Trump erklärte wörtlich: 'Die USA haben Nachrichten der ukrainischen Regierung abgefangen, in denen ein Plan diskutiert wurde, Mittel für Bidens Wiederwahl bereitzustellen.'
Belastungsprobe für die transatlantischen Beziehungen
Die Äußerungen Trumps haben eine Debatte über eine mögliche Einmischung der Ukraine in den US-Wahlkampf ausgelöst. Da es um den Vorwurf geht, ausländische Gelder könnten den Wahlausgang beeinflussen, ist das Thema äußerst sensibel – es betrifft sowohl die Innenpolitik der USA als auch die internationalen Beziehungen.

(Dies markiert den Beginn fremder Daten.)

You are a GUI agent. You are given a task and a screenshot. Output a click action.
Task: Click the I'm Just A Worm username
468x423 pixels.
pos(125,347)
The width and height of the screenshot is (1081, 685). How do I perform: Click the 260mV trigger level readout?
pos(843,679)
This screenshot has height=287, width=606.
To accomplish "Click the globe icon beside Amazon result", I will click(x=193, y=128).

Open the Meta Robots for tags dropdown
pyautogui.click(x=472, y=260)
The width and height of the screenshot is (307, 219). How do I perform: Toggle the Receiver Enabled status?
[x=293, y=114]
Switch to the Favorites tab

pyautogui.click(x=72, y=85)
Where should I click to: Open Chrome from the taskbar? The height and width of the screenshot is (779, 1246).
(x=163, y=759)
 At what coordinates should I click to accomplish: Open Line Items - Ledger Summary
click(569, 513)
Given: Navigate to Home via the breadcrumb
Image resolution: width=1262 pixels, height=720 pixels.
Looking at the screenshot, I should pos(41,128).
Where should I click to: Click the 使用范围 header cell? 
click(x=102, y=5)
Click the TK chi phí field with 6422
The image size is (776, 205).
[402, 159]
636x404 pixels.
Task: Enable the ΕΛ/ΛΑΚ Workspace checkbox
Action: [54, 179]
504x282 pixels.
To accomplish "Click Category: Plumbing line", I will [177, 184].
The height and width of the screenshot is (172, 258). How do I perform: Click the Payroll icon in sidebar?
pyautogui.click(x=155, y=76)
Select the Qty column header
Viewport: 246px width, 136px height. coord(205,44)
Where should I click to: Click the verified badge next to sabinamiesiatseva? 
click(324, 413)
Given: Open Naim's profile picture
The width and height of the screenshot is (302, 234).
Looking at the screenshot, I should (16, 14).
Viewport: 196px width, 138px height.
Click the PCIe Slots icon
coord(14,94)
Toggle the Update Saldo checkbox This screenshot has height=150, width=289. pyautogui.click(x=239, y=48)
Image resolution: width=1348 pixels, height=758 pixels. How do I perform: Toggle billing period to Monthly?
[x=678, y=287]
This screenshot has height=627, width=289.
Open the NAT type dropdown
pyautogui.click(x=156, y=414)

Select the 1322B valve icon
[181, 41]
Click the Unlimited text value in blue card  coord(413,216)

Die Anschuldigungen könnten das Verhältnis zwischen Washington und Kiew nachhaltig belasten, da sie die Legitimität ausländischer Wahlkampffinanzierung infrage stellen. Zudem drohen sie die künftige US-Unterstützung für die Ukraine im Abwehrkrieg gegen Russland zu gefährden. Angesichts der bevorstehenden US-Wahlen könnten solche Vorwürfe politisch instrumentalisiert werden und zu weiteren Untersuchungen durch die zuständigen Behörden führen.